In a submission to the Reserve, CBA said it was "inappropriate" for a central bank to provide such commercial banking services, and it would raise its concerns with the Treasurer. CBA, government-owned before its privatisation in 1991, also argued that the Reserve enjoyed a position that was unfairly protected by legislation.
"Fundamentally, we do not believe that it is appropriate for a supervisor of financial and payments systems, and associated banking activities, to also be a competitor to more commercial institutions participating in this market," it said in a submission to the Reserve.
"Conflicts inherent herein are substantial and best avoided, in our view."
CBA argued economic reform had focused on promoting "market mechanisms", but this was undermined "when a potential competitor is starting from a position unfairly protected by legislation."
The comments were made in a submission in response to a Reserve proposal to loosen the rules on the credit card regime.
Only institutions supervised by the Australian Prudential Regulation Authority can issue and receive Visa and MasterCard credit and debit cards.
But, the RBA argues, these rules are preventing several institutions - including itself - using the credit card access regime.
The Reserve's role as a banker to the federal government has been the subject of long-running debate, with banks pushing for Canberra to follow the states in outsourcing transactional services to the private sector.
The Reserve must, by law, provide banking services to the Commonwealth where needed.
Federal government departments can choose to use private banks, but the Reserve still provides transactional services for welfare payments, tax refunds and payments to government staff.
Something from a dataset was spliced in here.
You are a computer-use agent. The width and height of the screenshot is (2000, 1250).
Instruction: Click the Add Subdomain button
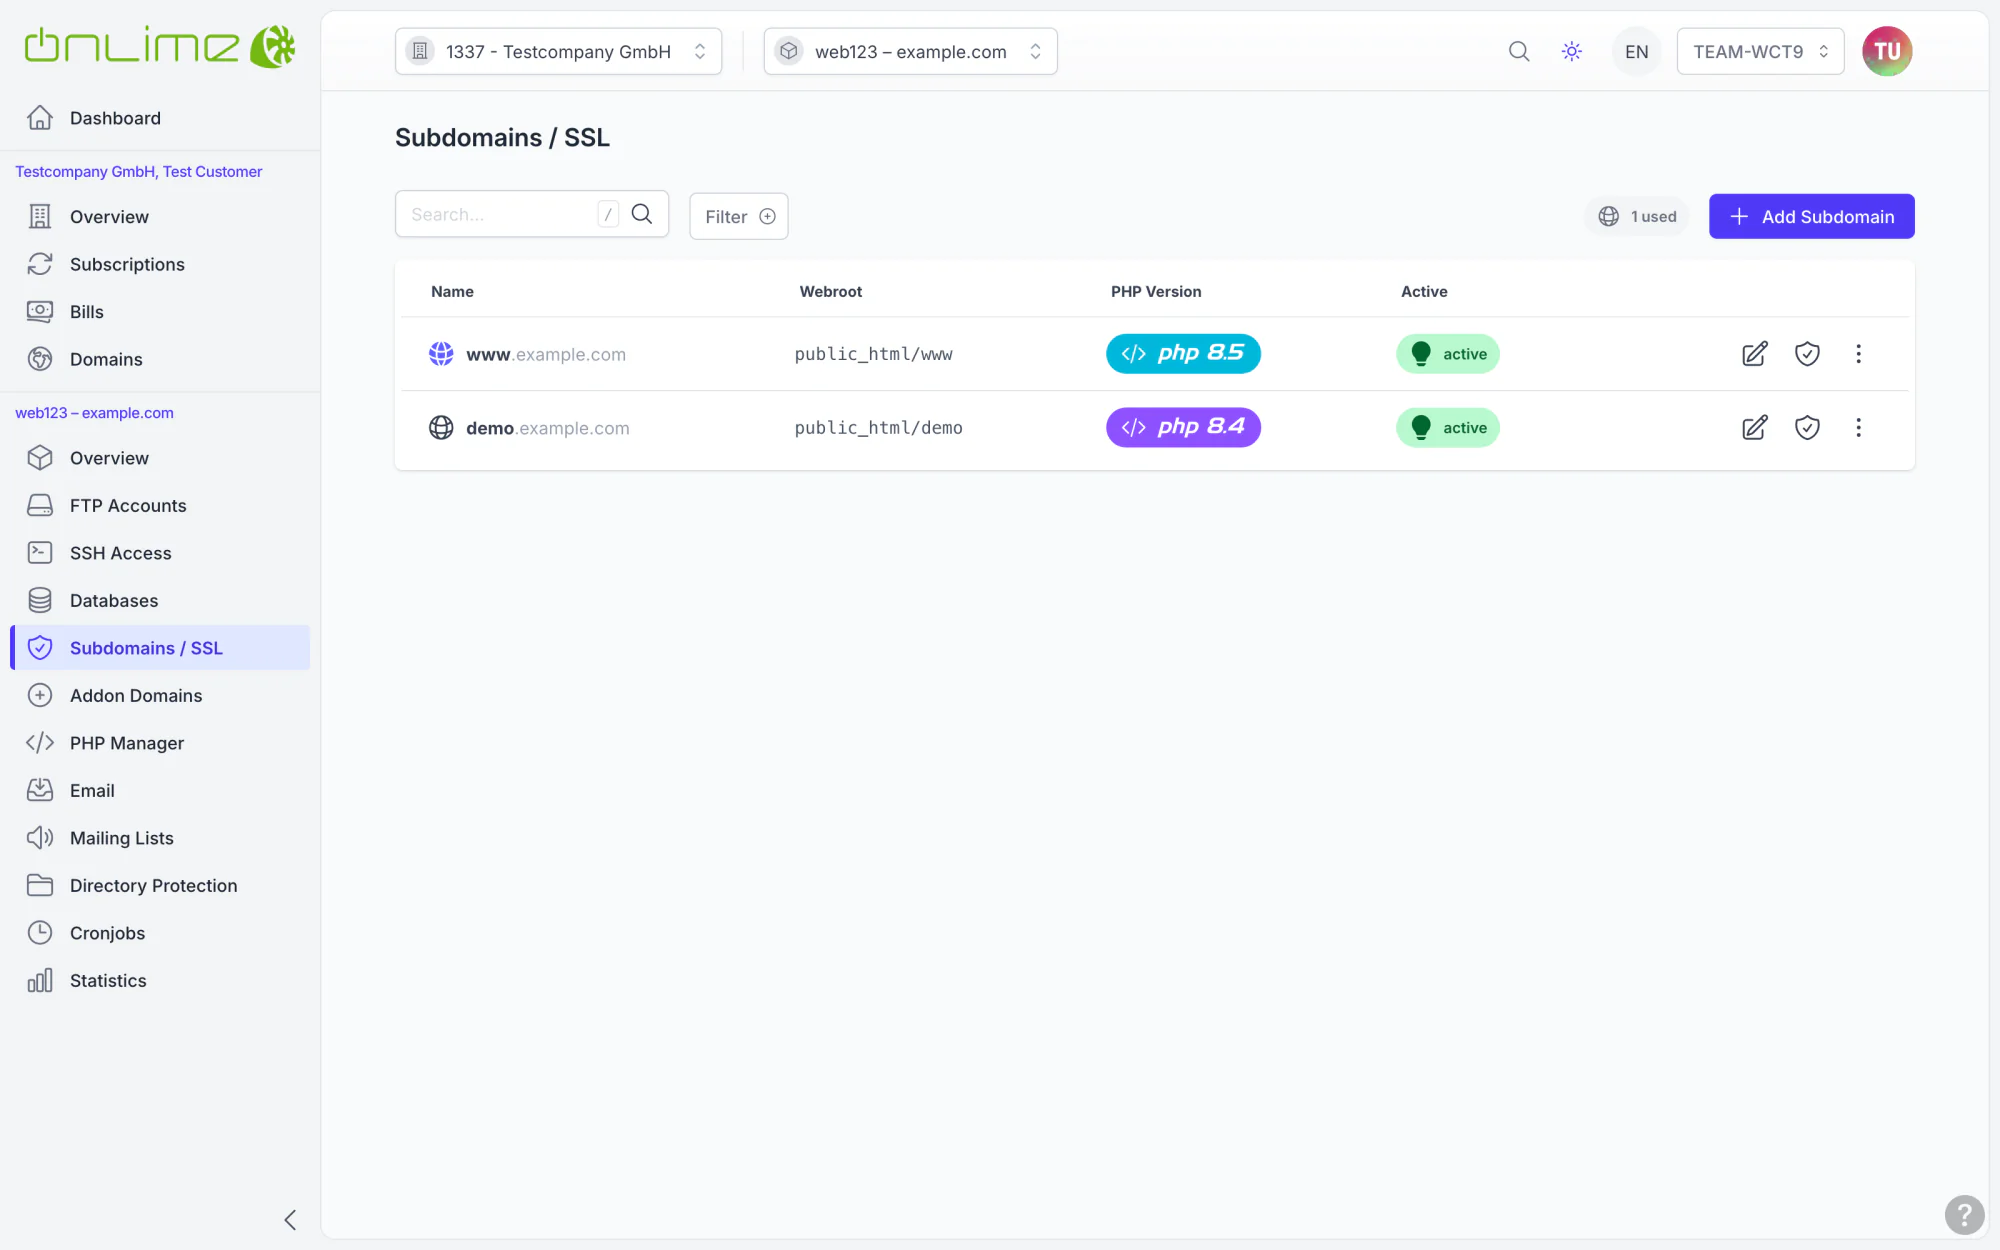[1811, 216]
In 2011-12 there were 285 million such transactions, worth $215 billion.
The Commonwealth Bank submission said the question of the central bank's role as a provider of financial services was relevant to the Reserve's proposal to loosen credit card access rules, and it would raise it with the Treasurer "at an appropriate time".
The comments come as institutional bankers compete fiercely for government business, amid low demand for credit by big companies.